Start of TEXT EXTRACT

Closed james-whiteside closed 1 year ago

james-whiteside commented 1 year ago

Description

If we delcare a relation and a sub-relation that share a role name via an override:

define

membership sub relation,
    abstract,
    relates parent,
    relates member;

group-membership sub membership,
    relates group as parent,
    relates member as member;

then we get an error:

[TYW34] Invalid Type Write: The role type 'member' is already declared by a supertype of 'group-membership'.

This does not make sense as, given that membership is abstract, when including a group-membership in a query pattern:

(group: $g, member: $m) isa group-membership;

the use of member can only refer to group-membership:member as a group-membershipwith a membership:member roleplayer is forbidden by the schema.

In fact, it should also be possible for non-abstract super-relations as well:

define

# not abstract
membership sub relation,
    relates parent,
    relates member;

group-membership sub membership,
    relates group as parent,
    relates member as member;

In this case, the differentiation between the super-role and sub-role is made by the context of its usage:

(group: $g, member: $m) isa group-membership;
(parent: $g, member: $m) isa membership;

where in the first case member would be interpreted as group-membership:member, and as membership:member in the second. If role (and potentially relation) types are variablised in the query, then the relation type should always provide the context for the role type.

Environment

  1. OS: MacOS 12.6.1
  2. TypeDB version: 2.16.1
  3. TypeDB client: client-java

Reproducible Steps

Steps to create the smallest reproducible scenario:

  1. Write a query that defines the schema elements above (membership and group-membership).
  2. Run the query.

Expected Output

Query runs and schema is successfully defined.

Actual Output

[TYW34] Invalid Type Write: The role type 'member' is already declared by a supertype of 'group-membership'.
james-whiteside commented 1 year ago

Related issue: https://github.com/vaticle/typeql/issues/203

james-whiteside commented 1 year ago

This issue might also be related: https://github.com/vaticle/typedb/issues/6534

brettforbes commented 1 year ago

i agree this is an important logic problem. Roles are not always a logical sub-set of a larger role, and in fact sometimes the roles are the same. This is really due to the construction of language, and TypeQL should allow this since the role is always fully qualified (ie. it is called with the relation name as well)

flyingsilverfin commented 1 year ago
define

# not abstract
membership sub relation,
    relates parent,
    relates member;

group-membership sub membership,
    relates group as parent,
    relates member as member;

This one - i agree it might be nice but how important is it to actually have group-membership:member and membership:member being different role types? This is much harder to implement than allowing abstract relations to have concrete role types inside them :)

End of TEXT EXTRACT

## STATED EXERCISE 1:
Which TypeDB version is listed under Environment in the TypeDB role-override issue thread?
## STATED EXERCISE 2:
Write the next part of the TypeDB role-override issue thread, picking up after its final comment.

Start of GIVEN DATA

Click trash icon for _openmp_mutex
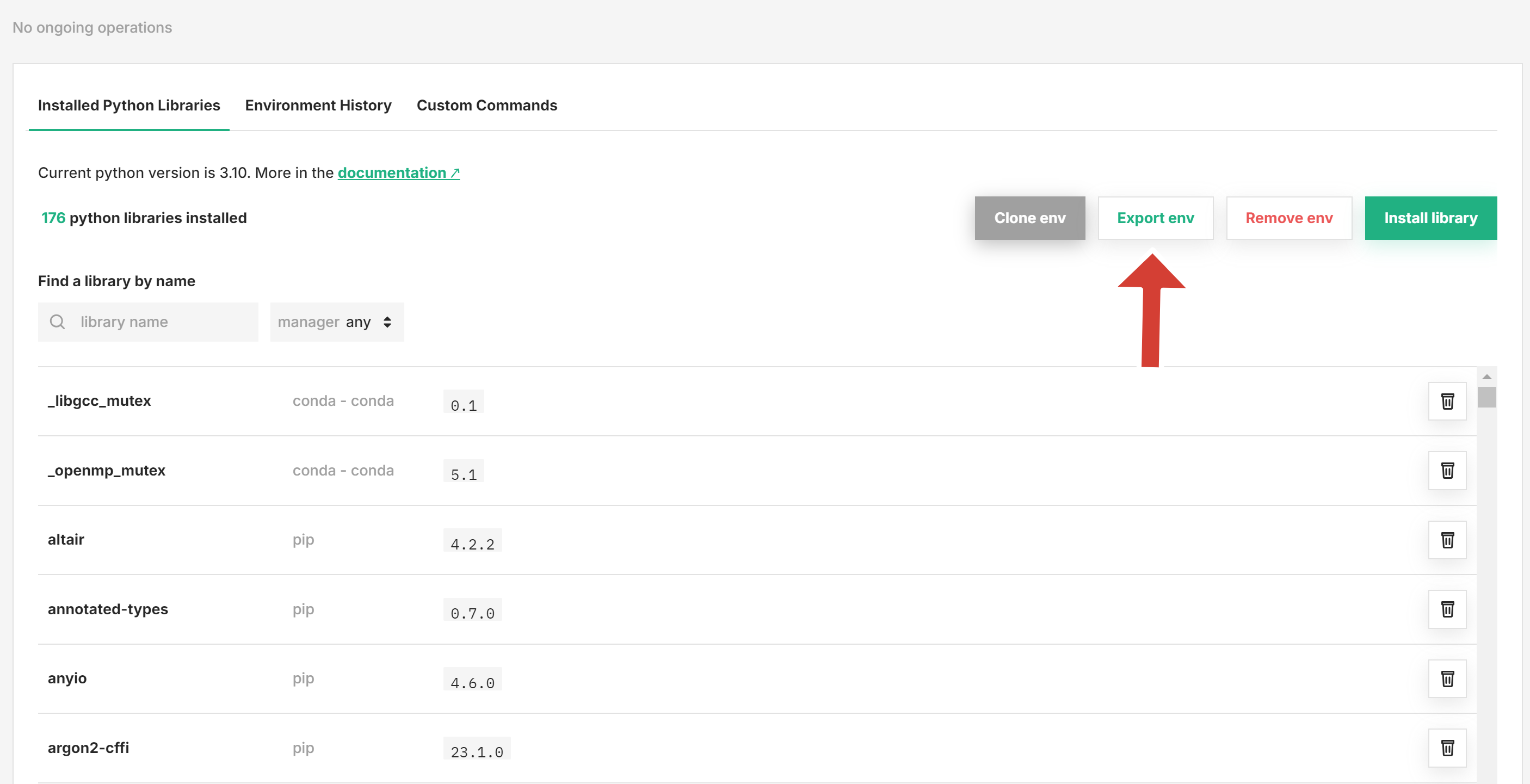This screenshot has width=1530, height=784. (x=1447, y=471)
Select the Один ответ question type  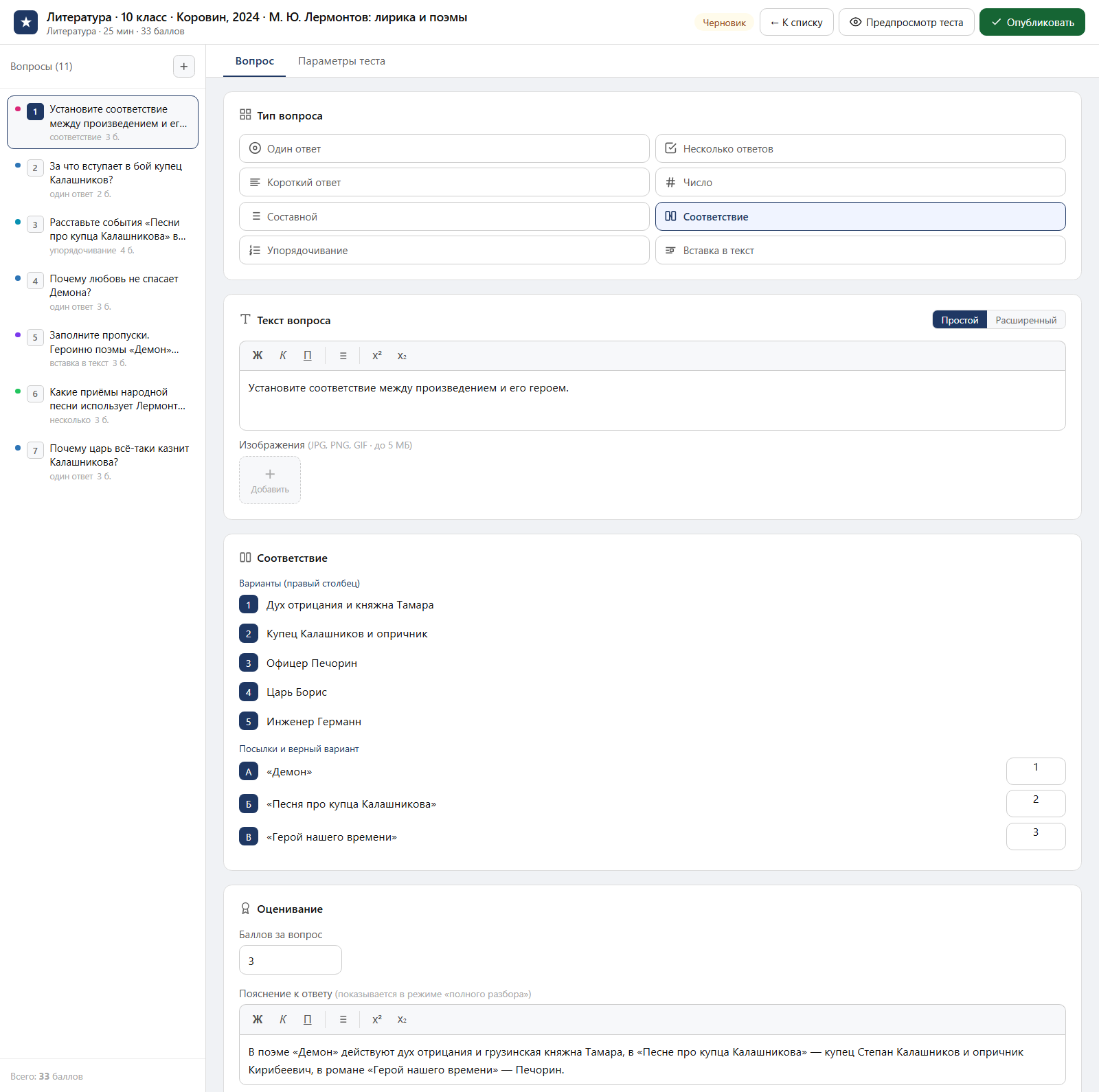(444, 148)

End of GIVEN DATA

## TASK RESPONSE 1:
2.16.1

## TASK RESPONSE 2:
james-whiteside commented 1 year ago

There's a big difference. If I say that I want something to play group-membership:member then I don't want it to be able to play membership:member or member in other subtypes of membership.

flyingsilverfin commented 1 year ago

Humm okay, interesting. Not sure that one will be coming yet, have to think about it more

flyingsilverfin commented 1 year ago

Note: for abstract relations/roles, we will want to be able to do something like this:

request sub relation @abstract,
  relates subject @abstract,
  relates requester,
  relates respondent;
flyingsilverfin commented 1 year ago

The final behaviour here was discussed and implemented.

1) Role types are now concrete separately from their relations' abstractness, therefore inheritable and reusable (https://github.com/vaticle/typedb/pull/6885) 2) Inherited role types are no longer allowed to be accessed via alias in the sub-relation type (https://github.com/vaticle/typedb/pull/6916) Given

define
employment sub relation, relates employee;
part-time-employment sub employment;

We now disallow

define
person plays part-time-employment:employee;

Since part-time-employment:employee is an alias for employment:employee

Previously, allowing this plays would actually implicitly allow playing other types of relations that inherited emplyoment:employee as well, such as for example non-profit-employment sub employment, even though a person maybe only should be restricted to part-time-employments in a model.

3) We disallow creating a sub-role type with the same name to avoid confusion and ambiguity in the following use case (pre-existing behaviour)

define
  multi-employment sub employment,
    relates employee-1 as employee,
    relates employee-2 as employee,
    ...
    relates employee as employee;

Here, querying match (employee: $x) isa multi-employment is ambiguous we either want to query for specifically the new 'employee' in multi-employment or all employee-* in multi-employment (via subtyping).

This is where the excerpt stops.